In this issue of the Journal of Gastrointestinal Oncology, Wild and colleagues report their experience with re-irradiation using stereotactic body radiation therapy (SBRT). Eighteen patients treated at two institutions were identified. Patients received re-irradiation with SBRT for isolated local recurrence after surgery and multimodality therapy (15 patients), or isolated local progression after definitive chemotherapy and radiation (3 patients). All patients received gemcitabine maintenance therapy and had no evidence of distant metastasis prior to re-irradiation with SBRT. The median re-irradiation dose was 25 Gy in 5 fractions. The authors report a median survival from the time of SBRT of 8.8 months (95% CI of 1.2-16.4 months). Effective symptom palliation occurred in 4 of 7 patients who reported abdominal or back pain prior to SBRT. Rates of toxicity were acceptable with only 5 cases (28%) of grade 2 acute toxicity, no cases of grade ≥3 acute toxicity, and only 1 case (6%) of grade 3 late toxicity.
These results are encouraging, but proper patient selection is essential. The authors report that those patients who experienced local progression 9 months or more after definitive therapy survived significantly longer (11.3 vs. 3.4 months; P=0.019) than those who progressed earlier. For those patients who progress early, this finding is further disappointing evidence of our very limited ability to control aggressive pancreatic cancer. It also lends support to the principle that local therapy is most beneficial for those patients who betray less aggressive disease, as seen in the multimodality treatment of localized-unresectable pancreatic cancer (12-14). Differences in tumor markers such as Smad4 (Dpc4) are being investigated (8,15) to help select appropriate patients for more intense local therapy. Finally, the authors appropriately excluded patients with poor performance status.
SBRT has many advantages in the setting of locally recurrent pancreatic cancer. Compared to fractionated radiation therapy, SBRT shortens the treatment time, and may come with improved image guidance capabilities and dose conformality. Fears of high rates of late adverse effects from hypofractionation are not borne out in this study and seem to be less than 10-15% in other experiences of SBRT for pancreatic cancer in the recurrent (16), and definitive/adjuvant (17-19) settings. However, higher rates of toxicity have been seen with doses of 45 Gy in 3 fractions (20). Compared to surgery, SBRT offers the ability to resume chemotherapy faster, is less invasive, and avoids surgical morbidity.

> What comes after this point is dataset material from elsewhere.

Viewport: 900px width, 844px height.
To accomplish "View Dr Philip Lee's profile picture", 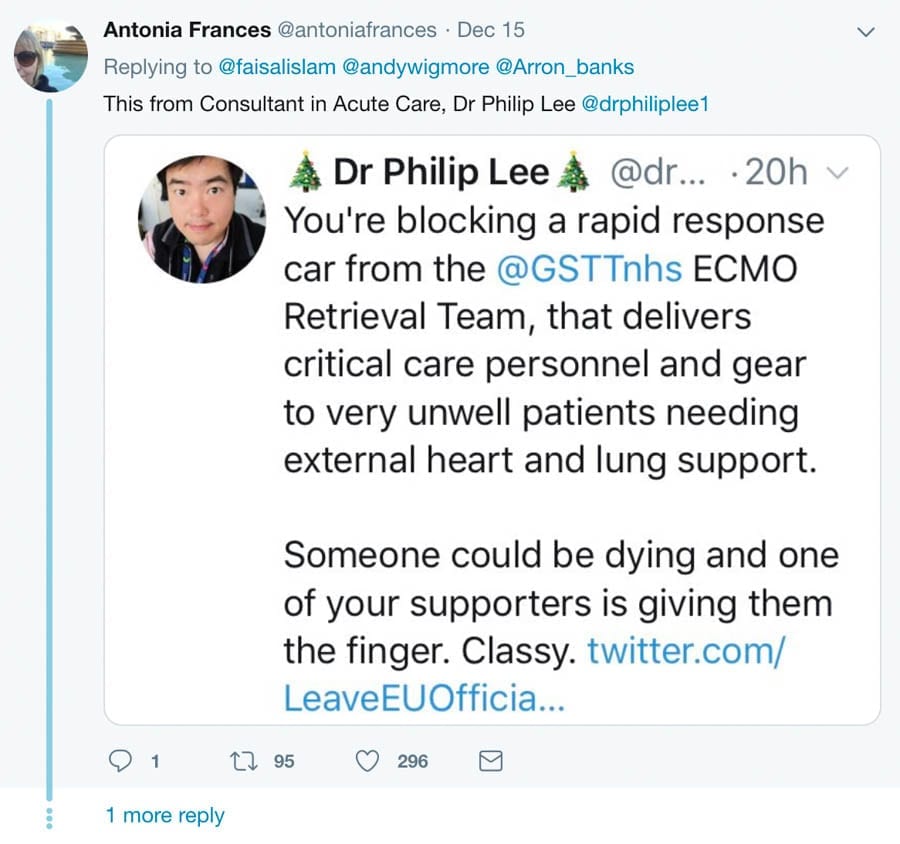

Finally, compared to chemotherapy alone or best supportive care, SBRT may theoretically improve freedom from further local progression and may even be cost effective if it can decrease the need for hospital admissions and interventional procedures to palliate pain and locally advancing disease.

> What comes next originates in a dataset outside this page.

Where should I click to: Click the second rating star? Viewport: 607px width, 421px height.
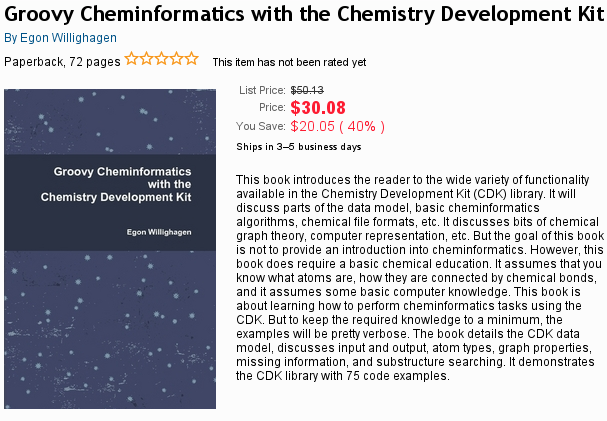[x=147, y=58]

In conclusion, local control is probably important for both symptom control and survival in pancreatic cancer but improving local control has been challenging. In the small retrospective series reported so far, re-irradiation with SBRT after local progression shows promise and adheres to the principle of “first, do no harm.” For now, appropriate patients include those with a moderate time from definitive treatment to local-only progression and good performance status. Certainly, further investigation of re-irradiation with SBRT is warranted and the work of Wild and colleagues should inform future trials. We should move away from the nihilistic attitude that attempting to gain local control is not worthwhile and move towards a personalized approach to the treatment of pancreatic cancer.
Disclosure: The authors declare no conflict of interest.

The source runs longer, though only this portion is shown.